Keempat, DPR harus memastikan calon pimpinan KPK memiliki konsep manajerial lembaga yang baik. Kurnia menilai KPK adalah lembaga negara yang sangat dinamis dengan banyak friksi atau perbedaan pendapat di dalamnya. Maka diharapkan pimpinan KPK dapat mengontrol internal lembaga dengan baik.

Kelima, semestinya DPR dapat memastikan Komisi III maupun Capim KPK menolak pelemahan lembaga antikorupsi itu. Kurnia menilai pernyataan anggota Komisi III DPR yang akan memilih calon pimpinan KPK yang sepakat dengan revisi UU KPK sarat kepentingan.

“Ketika kita dengar pernyataan itu, maka kita sudah bisa pesimis mereka akan memilih pimpinan yang kredibel. Harusnya statement DPR netral,” katanya.

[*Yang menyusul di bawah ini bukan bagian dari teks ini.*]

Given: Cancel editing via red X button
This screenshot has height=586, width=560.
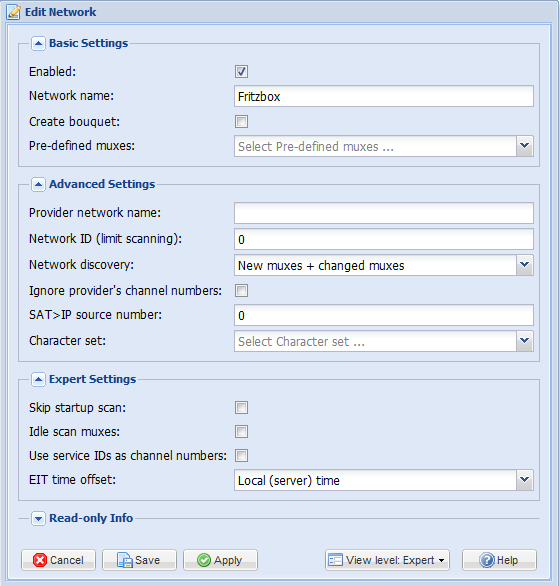Looking at the screenshot, I should [x=58, y=560].
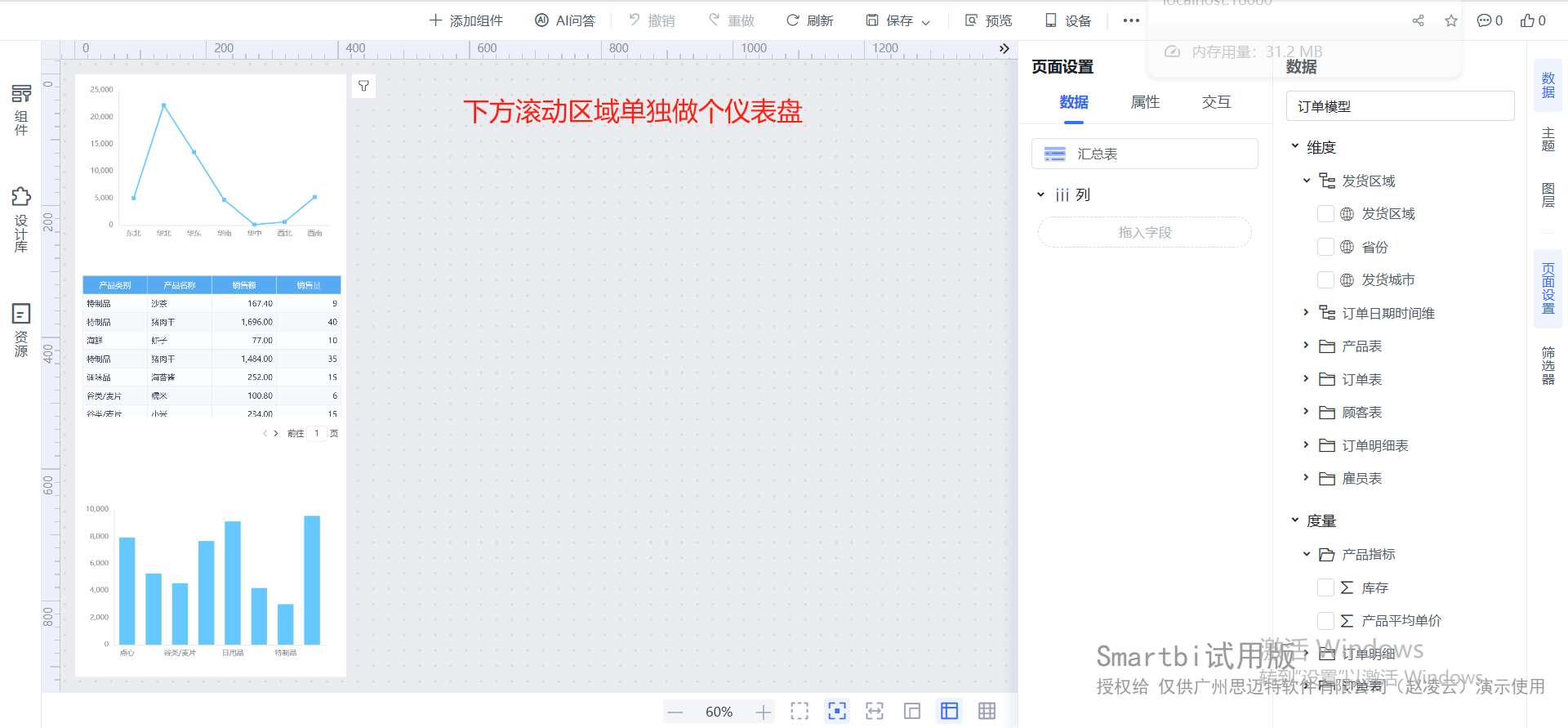This screenshot has width=1568, height=728.
Task: Click the 订单模型 data model field
Action: 1400,106
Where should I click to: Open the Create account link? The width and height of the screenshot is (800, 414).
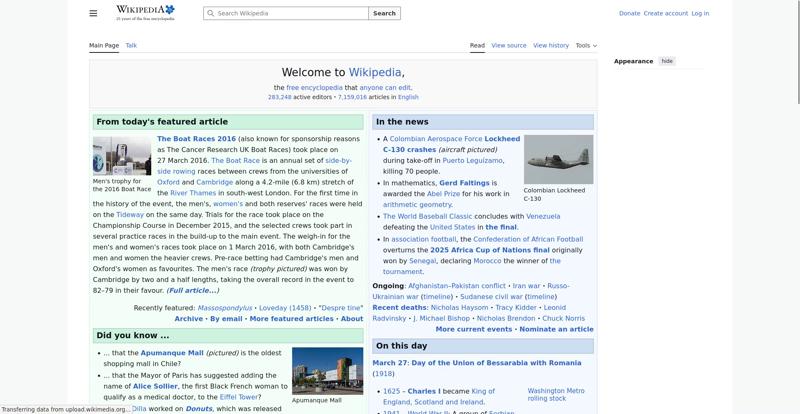coord(665,14)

Baca Juga:  Presiden Jokowi: Saya Tidak Akan Membiarkan KPK Diperlemah

Komisi Hukum DPR akan menggelar uji kelayakan dan kepatutan terhadap 10 nama calon pimpinan Komisi Pemberantasan Korupsi (Capim KPK). Fit and proper test ini akan digelar selama dua hari, yaitu pada tanggal 10-11 September 2019.